The car, which led 214 of 267 laps and swept the stages at LVMS, appeared to have an abnormal bend in the rear window and surrounding roof area when running at speed.
It did not go unnoticed with Chase Elliott and crew chief Alan Gustafson speaking about it over the No. 9 radio during the race. "When he's up to speed, that thing pushes down -- I don't know -- two, three inches," said Gustafson. Elliott acknowledged that he could see it too.
Dale Earnhardt Jr. touched on it during the 'Dale Jr. Download' on Dirty Mo Radio earlier this week.
"The roof of the car seems to have some kind of deflection," he said. "It's something at speed that seems to be altering the shape of the roof. If they are actually doing something that pops back into place when the race is over, it's pretty incredible to be honest with you."
Brad Keselowski also gave his take on FS1's NASCAR Race Hub, saying, "Well I can tell you that it doesn't make the car run worse and at this time, there is not a rule against what we see here."

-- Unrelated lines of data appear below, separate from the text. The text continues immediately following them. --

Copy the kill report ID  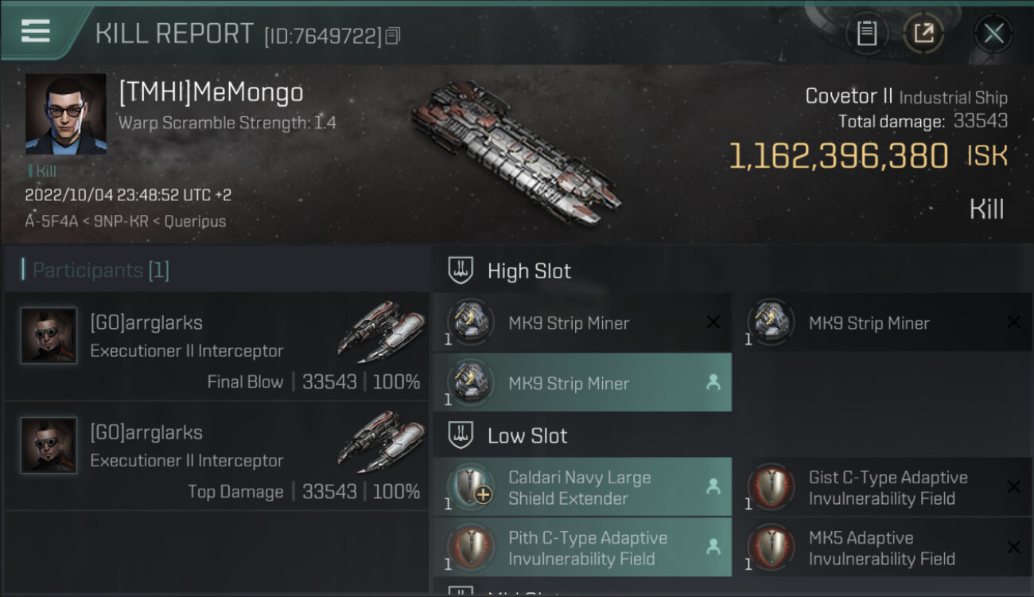point(393,36)
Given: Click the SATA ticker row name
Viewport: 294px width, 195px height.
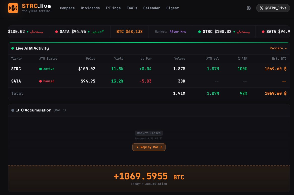Looking at the screenshot, I should [x=16, y=81].
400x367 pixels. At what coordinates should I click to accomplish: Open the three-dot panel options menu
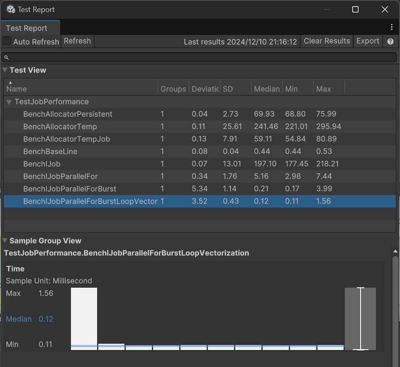click(391, 27)
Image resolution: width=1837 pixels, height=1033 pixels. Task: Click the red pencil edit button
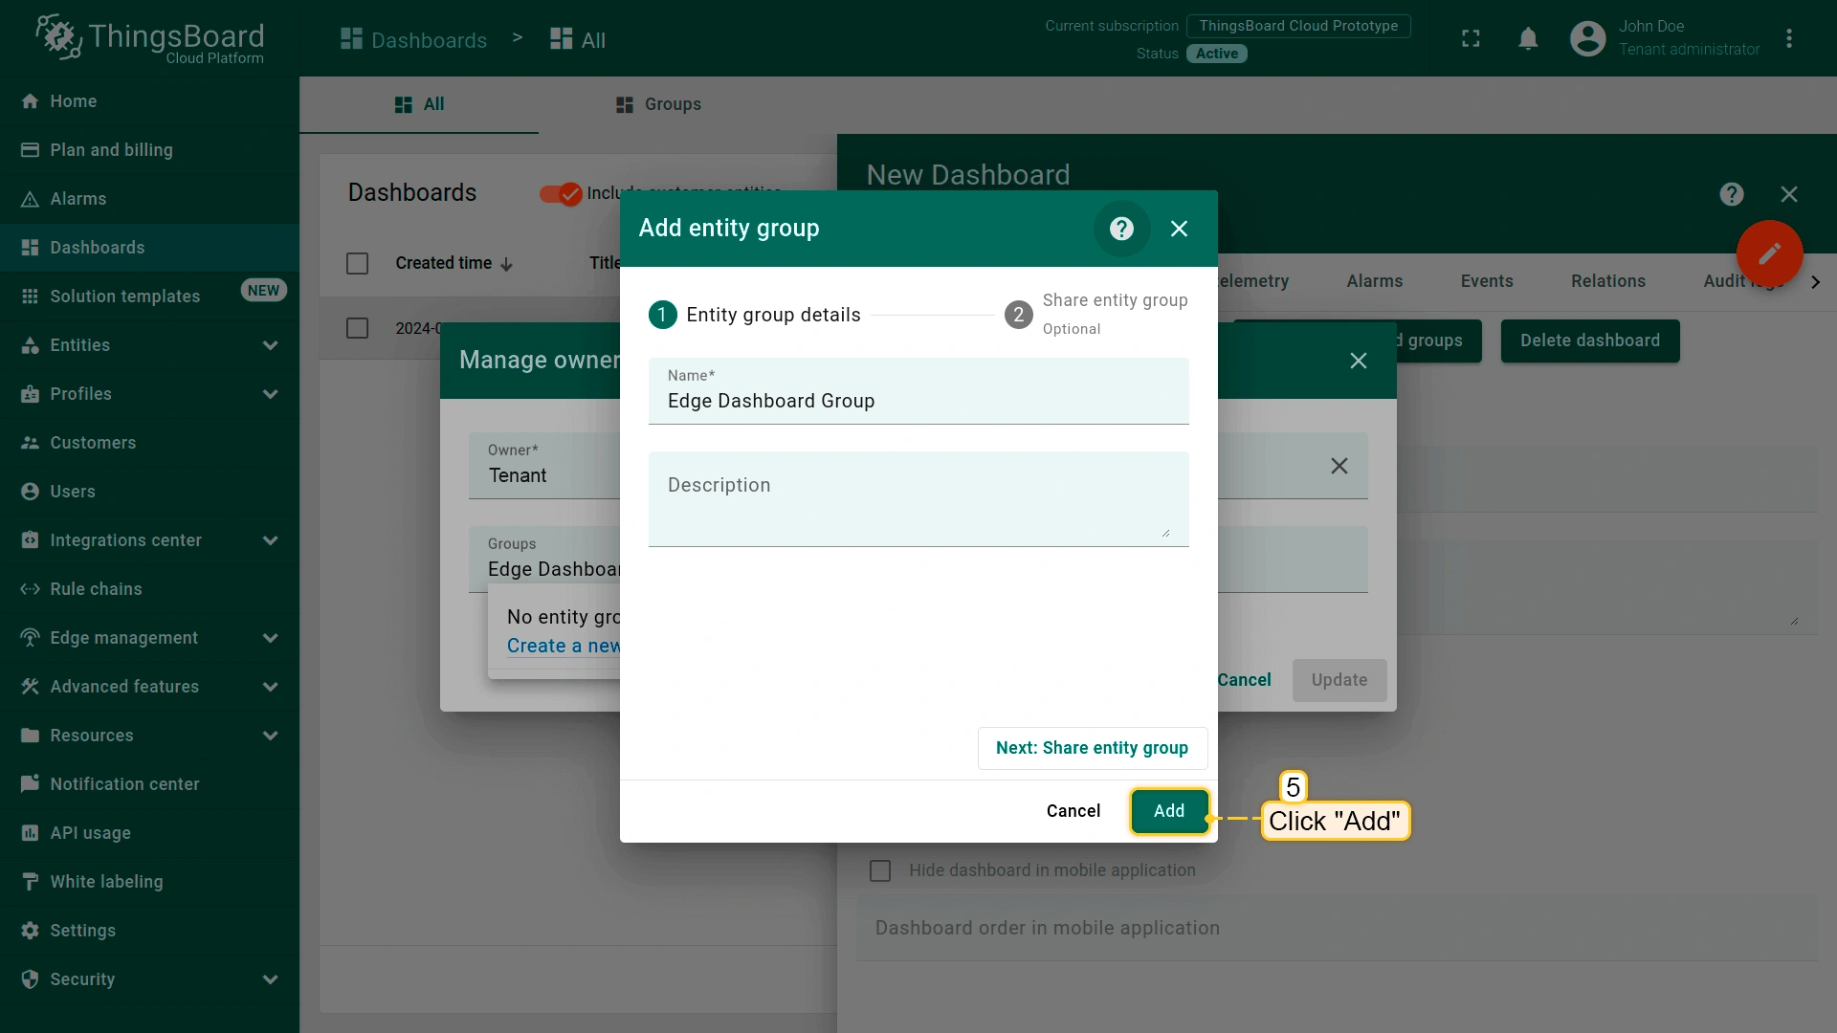[x=1769, y=253]
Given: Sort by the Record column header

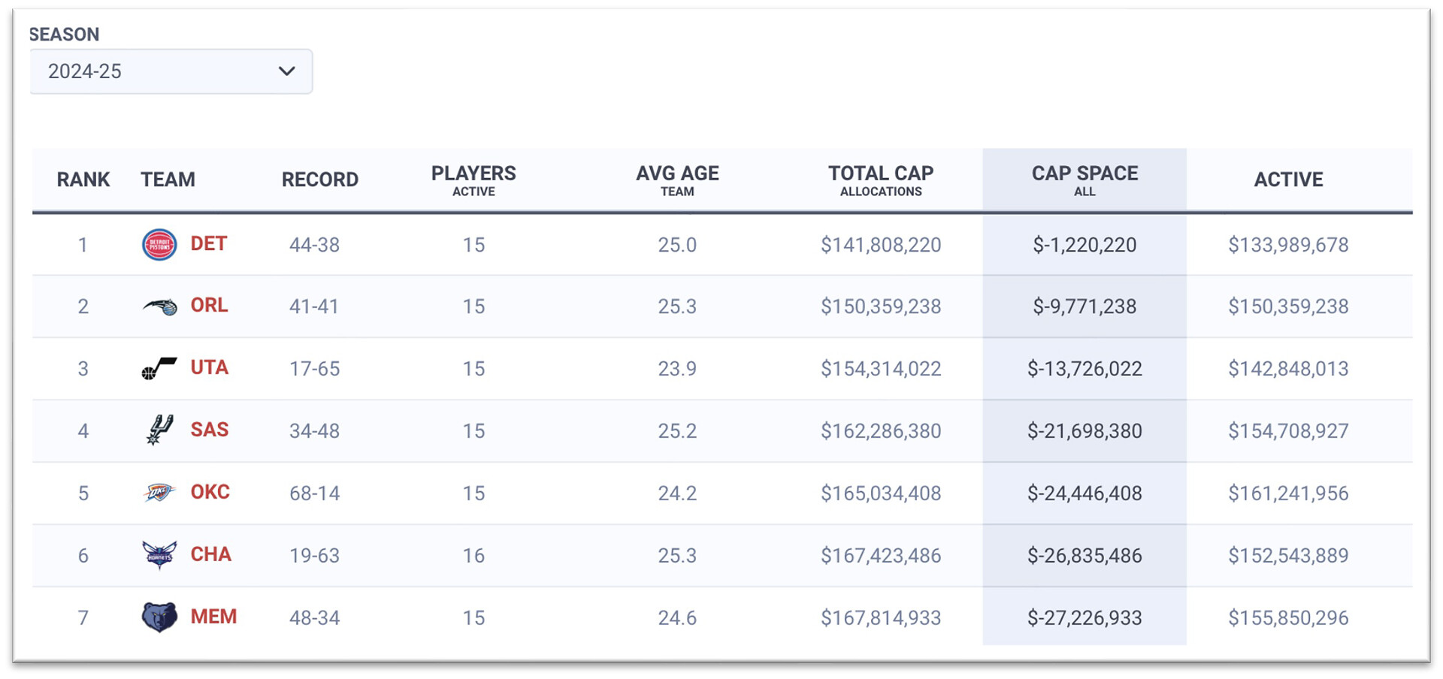Looking at the screenshot, I should 319,180.
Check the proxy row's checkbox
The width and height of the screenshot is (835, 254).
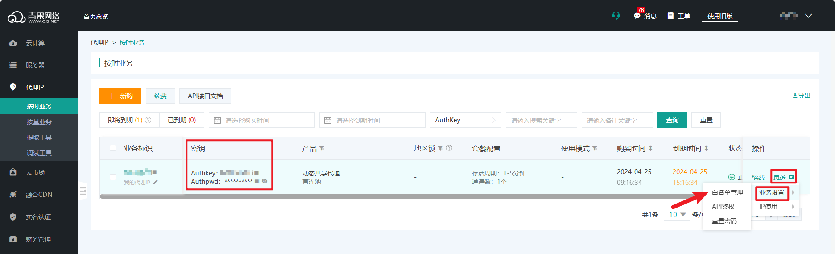(113, 177)
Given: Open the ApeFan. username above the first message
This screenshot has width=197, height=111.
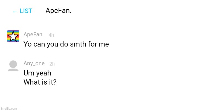Looking at the screenshot, I should [34, 34].
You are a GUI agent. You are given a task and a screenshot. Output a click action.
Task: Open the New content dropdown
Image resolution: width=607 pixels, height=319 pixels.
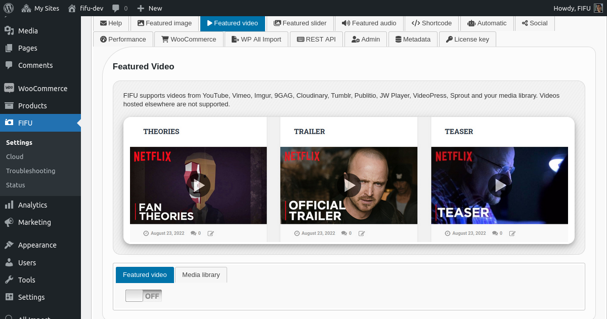[150, 8]
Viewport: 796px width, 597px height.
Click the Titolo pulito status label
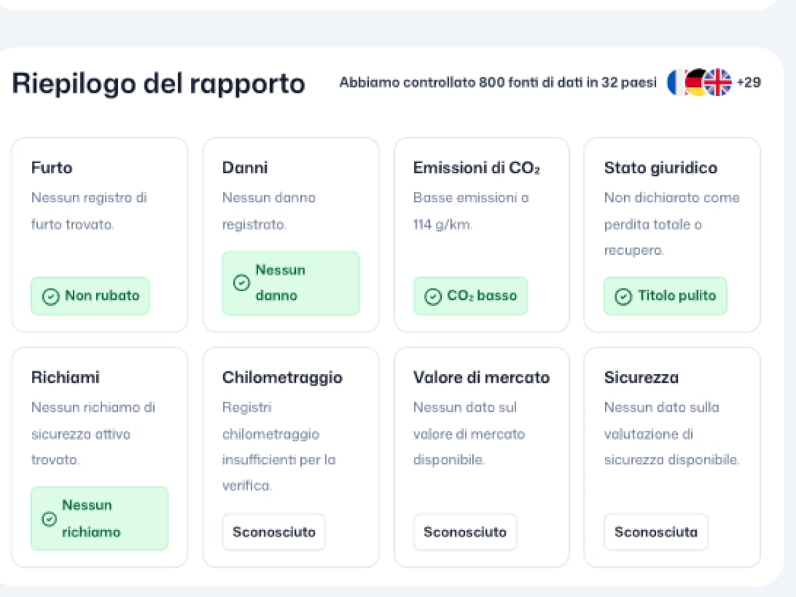[x=677, y=296]
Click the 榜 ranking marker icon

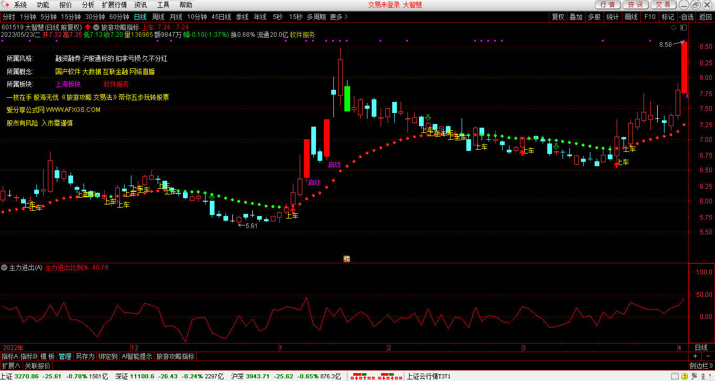[x=346, y=259]
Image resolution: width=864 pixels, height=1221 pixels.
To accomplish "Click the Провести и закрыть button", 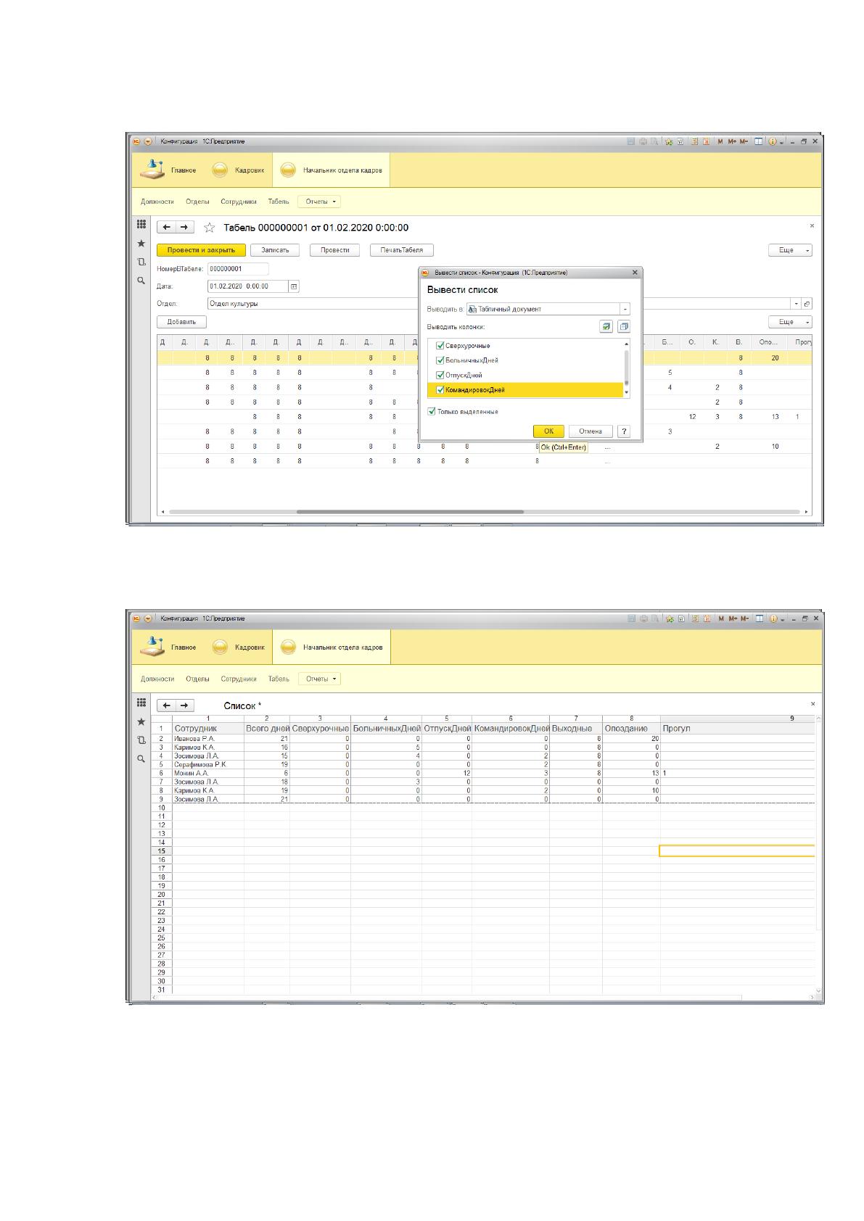I will coord(201,250).
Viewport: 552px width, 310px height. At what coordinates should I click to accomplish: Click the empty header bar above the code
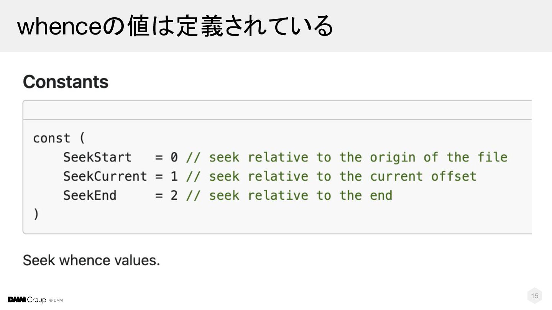[x=277, y=110]
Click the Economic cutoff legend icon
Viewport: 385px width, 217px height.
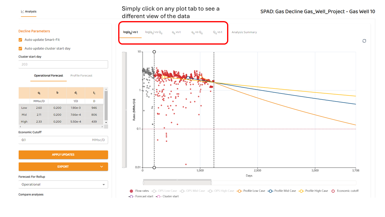(333, 191)
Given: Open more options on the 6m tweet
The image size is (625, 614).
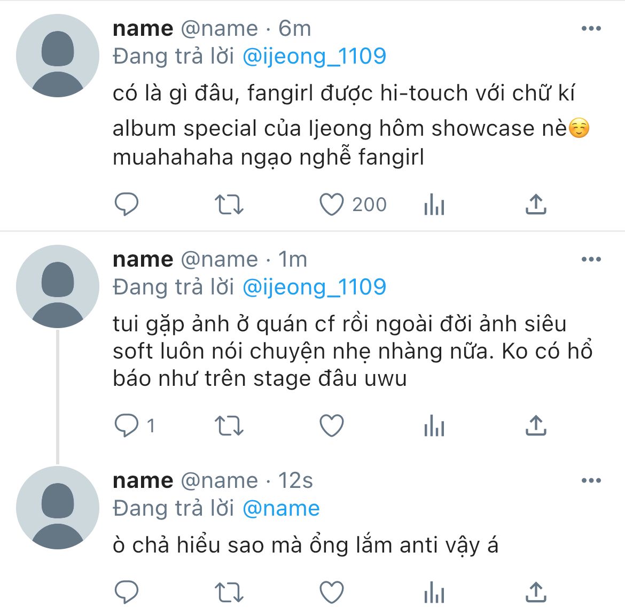Looking at the screenshot, I should click(x=591, y=29).
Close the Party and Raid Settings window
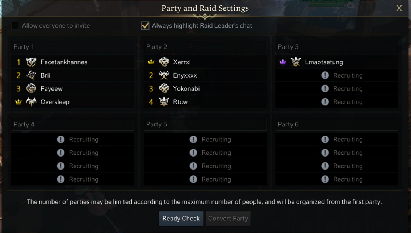The image size is (411, 233). pos(399,8)
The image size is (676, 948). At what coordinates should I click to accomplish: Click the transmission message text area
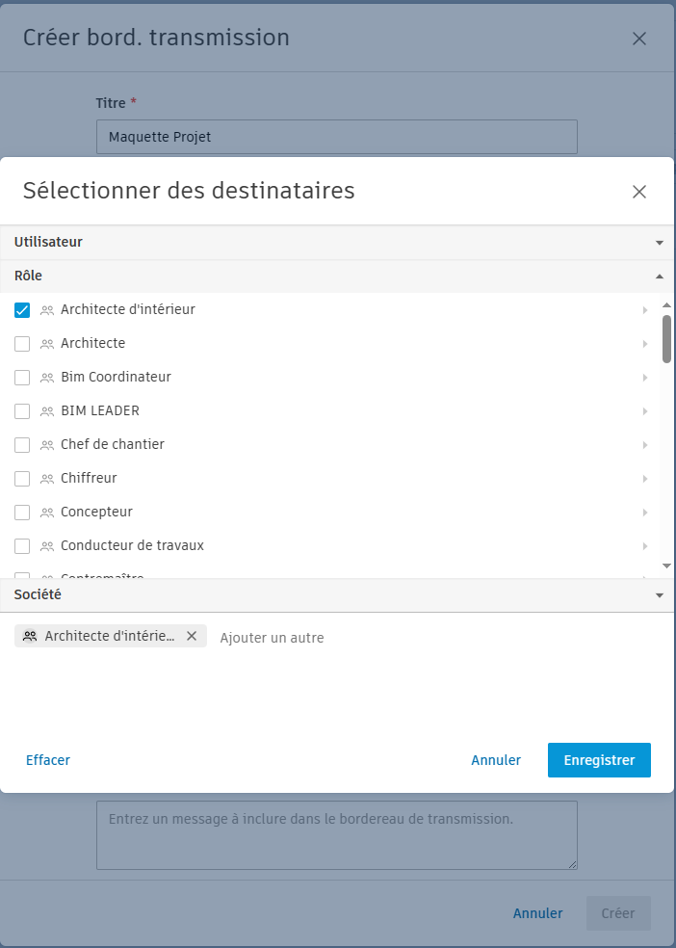click(x=336, y=834)
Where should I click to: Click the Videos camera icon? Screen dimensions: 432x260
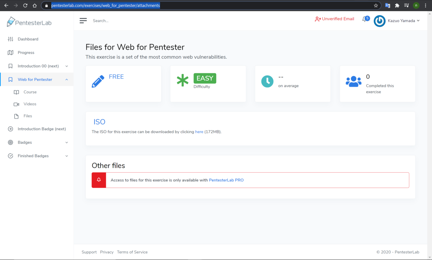[16, 104]
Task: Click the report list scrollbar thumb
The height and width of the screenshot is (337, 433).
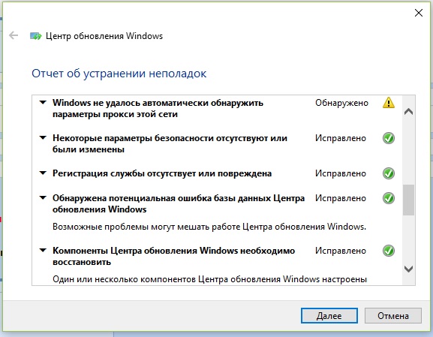Action: (x=408, y=200)
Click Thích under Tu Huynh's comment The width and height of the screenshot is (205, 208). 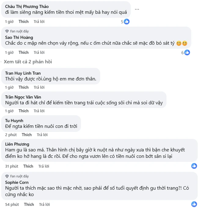[x=27, y=135]
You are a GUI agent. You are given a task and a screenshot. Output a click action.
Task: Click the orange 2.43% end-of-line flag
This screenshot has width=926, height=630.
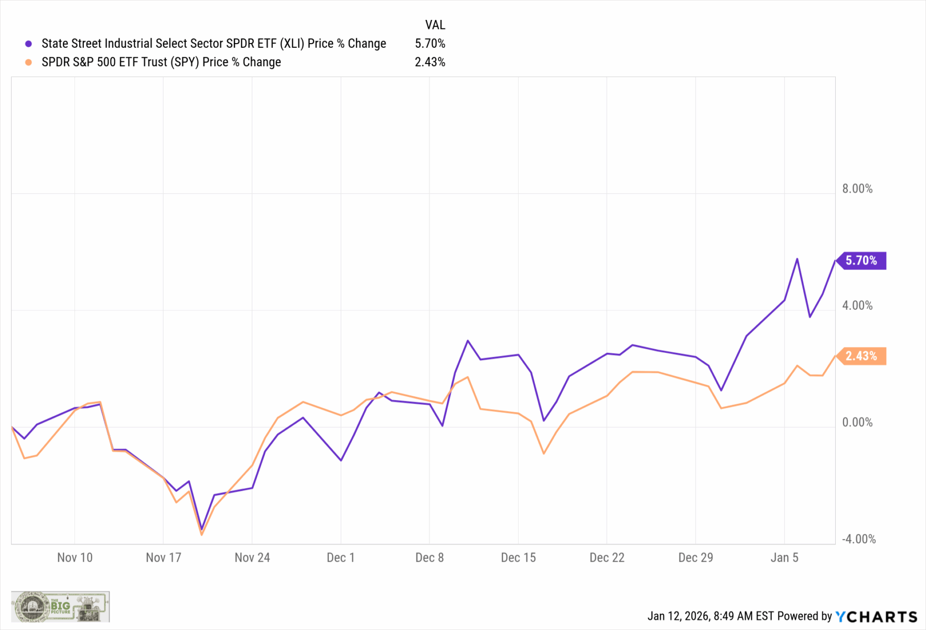coord(862,356)
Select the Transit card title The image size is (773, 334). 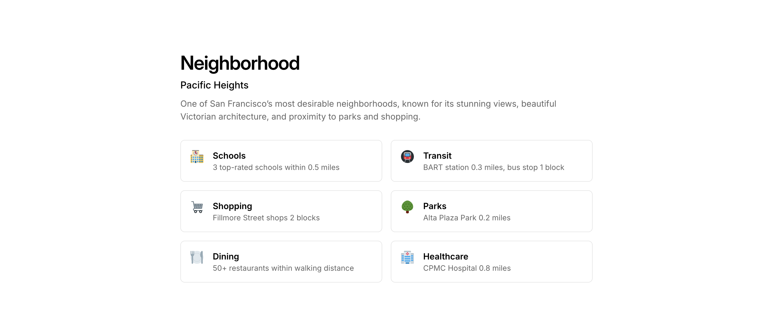pos(437,156)
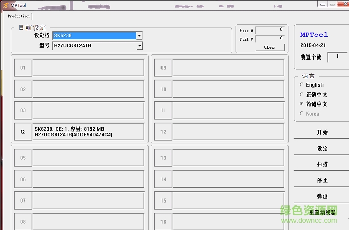Expand the 型号 H27UCG8T2ATR dropdown
Viewport: 349px width, 230px height.
tap(139, 46)
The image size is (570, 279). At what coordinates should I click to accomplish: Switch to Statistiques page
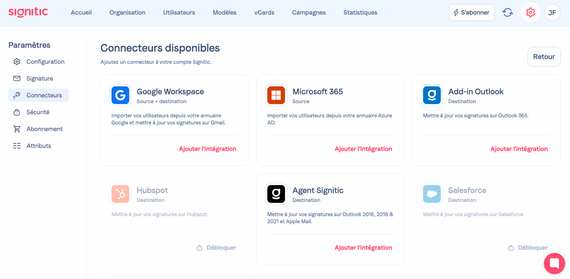tap(360, 13)
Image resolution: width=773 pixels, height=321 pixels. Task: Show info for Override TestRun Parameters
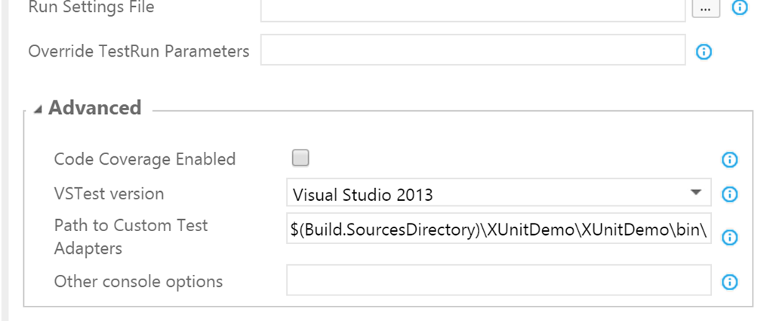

Finally, crew chief Rodney Childers had his say on SiriusXM NASCAR Radio, attempting to clarify what was going in the area in question.
"It's funny to me to read that stuff. It's like everybody thinks I'm a genius and we just all of a sudden made this happen on its own," he quipped. "Basically, we had a rear window brace fail. You know, NASCAR mandates that we run a certain T-bar in the back glass and that T-bar is actually pretty strong ... The center brace that holds that T-bar is what bent and failed and the T-bar ends up being stronger than the back of the roof at that point and it pulled the roof down.
"It's not something that we wanted to happen," he added. "You definitely don't want the back of the roof sharp. You want the back of the roof round and you want that to be a smooth transition. I think everybody thinks that it helped. I would suggest that it probably didn't help. The car was plenty fast enough before that happened and I think everybody in the garage knows that."
Childers doesn't expect NASCAR to get involved in the issue, saying it's a simple matter of fixing it to ensure it doesn't happen again.